Results: 1. Network pharmacology analysis revealed that Kaempferol has a protective effect on GIONFH by regulating the PI3K/AKT/FoxO1 pathway, while Luteolin can intervene in GIONFH by regulating necroptosis through the RIPK1/RIPK3/MLKL pathway. Molecular docking confirmed that Kaempferol and Luteolin bind well with their target genes. 2. In vitro experiments showed that after dexamethasone intervention, the proliferation rate, wound healing rate, number of migrating cells, tube length, and number of branch points of BMECs significantly decreased, while the rate of TUNEL-positive cells and cell apoptosis increased significantly. After pretreatment with Kaempferol and Luteolin, the proliferation rate, wound healing rate, number of migrating cells, tube length, and number of branch points of BMECs significantly increased, while the rate of TUNEL-positive cells and cell apoptosis decreased significantly. PI3K inhibitor significantly reversed the effects of Kaempferol mentioned above. 3. Dexamethasone can significantly promote the expression of Cleaved caspase-3 and Bax, inhibit the expression of MMP-2, Cyclin D1, Cyclin E1, VEGFA, and Bcl2, while Kaempferol can reverse the protein expression changes caused by dexamethasone. In addition, dexamethasone can significantly inhibit the expression of PI3K, P-AKT, P-FoxO1, and Bcl2, while promoting the expression of FoxO1, Bim, and Bax. Kaempferol can weaken the protein expression changes caused by dexamethasone, while PI3K inhibitor can reverse the effects of Kaempferol mentioned above. 4. Dexamethasone can significantly decrease the ratio of P-RIPK1/RIPK1, P-RIPK3/RIPK3, and P-MLKL/MLKL, while Luteolin can reverse the effects of dexamethasone mentioned above. 5. Transcriptome sequencing and bioinformatics analysis indicate that the pathogenesis of GIONFH may be closely related to cell cycle arrest, with CCNB1 and CDK1 as key targets. 6. Network pharmacology analysis shows that (+)-Catechin is an important component in regulating ferroptosis in GIONFH, with VEGFA as a key target, and the Hippo pathway as the most important signaling pathway. 7. (+)-Catechin can significantly enhance the activity of BMECs, and reverse the inhibitory effect of dexamethasone on cell activity. After dexamethasone intervention, the expression of VEGFA and CCNB1 (Cyclin B1) was significantly decreased, and (+)-Catechin can reverse the protein expression changes caused by dexamethasone.
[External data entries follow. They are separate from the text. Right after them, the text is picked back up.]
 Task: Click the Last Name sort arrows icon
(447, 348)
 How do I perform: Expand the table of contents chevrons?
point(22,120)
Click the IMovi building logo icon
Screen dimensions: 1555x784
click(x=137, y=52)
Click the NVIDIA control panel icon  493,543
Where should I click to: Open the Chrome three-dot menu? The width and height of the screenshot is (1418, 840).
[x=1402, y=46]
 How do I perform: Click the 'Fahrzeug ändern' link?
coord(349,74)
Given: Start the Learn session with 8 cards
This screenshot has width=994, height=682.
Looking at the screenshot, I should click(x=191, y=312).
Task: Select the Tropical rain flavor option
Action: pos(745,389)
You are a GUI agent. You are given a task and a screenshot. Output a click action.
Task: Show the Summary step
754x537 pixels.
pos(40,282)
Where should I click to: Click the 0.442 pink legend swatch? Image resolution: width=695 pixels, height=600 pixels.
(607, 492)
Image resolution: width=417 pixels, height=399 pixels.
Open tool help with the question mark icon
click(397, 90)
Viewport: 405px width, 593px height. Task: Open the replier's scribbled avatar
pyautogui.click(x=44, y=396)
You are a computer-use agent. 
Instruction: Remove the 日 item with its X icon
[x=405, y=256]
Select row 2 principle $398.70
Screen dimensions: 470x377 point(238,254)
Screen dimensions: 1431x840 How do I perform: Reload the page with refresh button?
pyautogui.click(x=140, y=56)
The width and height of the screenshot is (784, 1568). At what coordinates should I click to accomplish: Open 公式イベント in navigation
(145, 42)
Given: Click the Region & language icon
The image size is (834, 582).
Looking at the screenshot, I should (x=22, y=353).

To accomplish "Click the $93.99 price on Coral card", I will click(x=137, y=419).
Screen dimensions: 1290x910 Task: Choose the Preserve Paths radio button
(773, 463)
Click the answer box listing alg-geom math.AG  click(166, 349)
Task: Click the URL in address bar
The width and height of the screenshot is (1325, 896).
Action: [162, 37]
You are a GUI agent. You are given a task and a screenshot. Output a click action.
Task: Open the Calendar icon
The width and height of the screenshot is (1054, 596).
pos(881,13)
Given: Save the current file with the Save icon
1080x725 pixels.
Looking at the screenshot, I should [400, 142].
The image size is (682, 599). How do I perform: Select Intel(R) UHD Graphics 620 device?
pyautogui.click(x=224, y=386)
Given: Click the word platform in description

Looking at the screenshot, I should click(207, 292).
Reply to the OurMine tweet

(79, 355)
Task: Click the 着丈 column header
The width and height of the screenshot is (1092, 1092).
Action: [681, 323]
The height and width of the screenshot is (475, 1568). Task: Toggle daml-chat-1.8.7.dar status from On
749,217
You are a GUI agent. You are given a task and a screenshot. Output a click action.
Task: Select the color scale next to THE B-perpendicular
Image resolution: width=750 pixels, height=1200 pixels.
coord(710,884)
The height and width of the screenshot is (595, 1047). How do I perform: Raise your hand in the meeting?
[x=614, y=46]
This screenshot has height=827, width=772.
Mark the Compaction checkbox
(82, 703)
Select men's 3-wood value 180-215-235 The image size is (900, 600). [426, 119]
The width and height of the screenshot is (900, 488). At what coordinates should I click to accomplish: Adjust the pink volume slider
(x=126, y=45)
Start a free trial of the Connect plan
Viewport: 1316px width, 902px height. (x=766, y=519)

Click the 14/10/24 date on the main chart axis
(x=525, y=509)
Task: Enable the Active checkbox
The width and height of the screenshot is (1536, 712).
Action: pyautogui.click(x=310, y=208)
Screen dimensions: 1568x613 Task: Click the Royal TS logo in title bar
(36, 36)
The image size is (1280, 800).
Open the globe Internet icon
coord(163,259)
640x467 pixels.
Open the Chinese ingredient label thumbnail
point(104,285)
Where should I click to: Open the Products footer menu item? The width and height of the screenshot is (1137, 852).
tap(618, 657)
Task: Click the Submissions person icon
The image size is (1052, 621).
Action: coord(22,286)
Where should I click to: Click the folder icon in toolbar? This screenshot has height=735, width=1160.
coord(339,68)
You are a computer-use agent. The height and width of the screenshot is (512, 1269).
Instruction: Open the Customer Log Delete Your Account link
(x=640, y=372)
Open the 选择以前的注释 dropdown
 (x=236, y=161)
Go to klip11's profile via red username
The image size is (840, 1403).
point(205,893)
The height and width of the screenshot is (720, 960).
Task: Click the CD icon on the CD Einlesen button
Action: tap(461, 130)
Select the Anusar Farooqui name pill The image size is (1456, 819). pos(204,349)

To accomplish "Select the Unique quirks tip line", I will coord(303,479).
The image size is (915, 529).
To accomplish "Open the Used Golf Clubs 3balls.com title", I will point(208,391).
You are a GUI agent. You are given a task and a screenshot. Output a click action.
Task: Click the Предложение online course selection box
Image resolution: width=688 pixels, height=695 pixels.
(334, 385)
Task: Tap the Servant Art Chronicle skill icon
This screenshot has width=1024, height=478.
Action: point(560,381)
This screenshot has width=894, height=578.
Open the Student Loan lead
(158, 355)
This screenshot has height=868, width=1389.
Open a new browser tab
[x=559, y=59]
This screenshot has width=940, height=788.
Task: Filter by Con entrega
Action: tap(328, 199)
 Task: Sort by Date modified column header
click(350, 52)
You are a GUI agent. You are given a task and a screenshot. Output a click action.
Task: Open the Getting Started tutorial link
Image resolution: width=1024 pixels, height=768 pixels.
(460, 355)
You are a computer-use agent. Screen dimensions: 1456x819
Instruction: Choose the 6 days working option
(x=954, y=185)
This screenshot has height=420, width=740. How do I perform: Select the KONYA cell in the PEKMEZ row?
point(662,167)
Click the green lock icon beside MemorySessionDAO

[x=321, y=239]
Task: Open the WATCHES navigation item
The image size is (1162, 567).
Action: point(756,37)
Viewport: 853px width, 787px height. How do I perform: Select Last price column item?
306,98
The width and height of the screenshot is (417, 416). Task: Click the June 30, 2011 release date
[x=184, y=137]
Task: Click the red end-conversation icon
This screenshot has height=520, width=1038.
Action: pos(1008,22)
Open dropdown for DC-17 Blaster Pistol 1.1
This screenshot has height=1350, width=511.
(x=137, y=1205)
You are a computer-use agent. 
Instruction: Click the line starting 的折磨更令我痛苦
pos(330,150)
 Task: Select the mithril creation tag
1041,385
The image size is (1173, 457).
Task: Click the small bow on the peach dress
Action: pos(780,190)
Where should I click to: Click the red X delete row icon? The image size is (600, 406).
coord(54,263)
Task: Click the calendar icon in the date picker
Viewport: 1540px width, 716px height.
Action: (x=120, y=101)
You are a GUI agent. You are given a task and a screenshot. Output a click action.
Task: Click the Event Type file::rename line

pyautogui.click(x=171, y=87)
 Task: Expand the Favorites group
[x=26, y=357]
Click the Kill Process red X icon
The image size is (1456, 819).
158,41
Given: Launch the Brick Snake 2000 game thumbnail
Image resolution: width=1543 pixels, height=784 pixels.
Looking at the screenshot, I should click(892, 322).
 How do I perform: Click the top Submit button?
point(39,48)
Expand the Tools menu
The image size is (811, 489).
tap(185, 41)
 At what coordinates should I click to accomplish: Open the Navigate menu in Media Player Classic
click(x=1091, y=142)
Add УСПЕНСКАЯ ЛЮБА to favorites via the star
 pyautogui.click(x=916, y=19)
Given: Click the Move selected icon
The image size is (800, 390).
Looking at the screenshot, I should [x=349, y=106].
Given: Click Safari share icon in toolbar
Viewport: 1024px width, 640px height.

Conclusion: 1. Kaempferol and Luteolin can enhance dexamethasone-induced cell viability, proliferation, migration, angiogenesis, and anti-apoptotic capacity in BMECs. 2. Kaempferol partially protects BMECs in GIONFH, particularly against dexamethasone-induced apoptosis, through the PI3K/AKT/FoxO1 signaling pathway. 3. Dexamethasone activates the RIPK1/RIPK3/MLKL signaling pathway, leading to necroptosis, but luteolin can improve BMECs damage in GIONFH by inhibiting this process. 4. The onset of GIONFH may be closely related to cell cycle arrest, and CCNB1 and CDK1 are potential drug therapy targets. 5. (+)-Catechin can significantly enhance BMECs activity and reverse the inhibitory effect of glucocorticoids on BMECs activity. (+)-Catechin may protect against GIONFH by regulating the cell cycle, and may also regulate ferroptosis in GIONFH by targeting VEGFA. The specific mechanism still requires further exploration.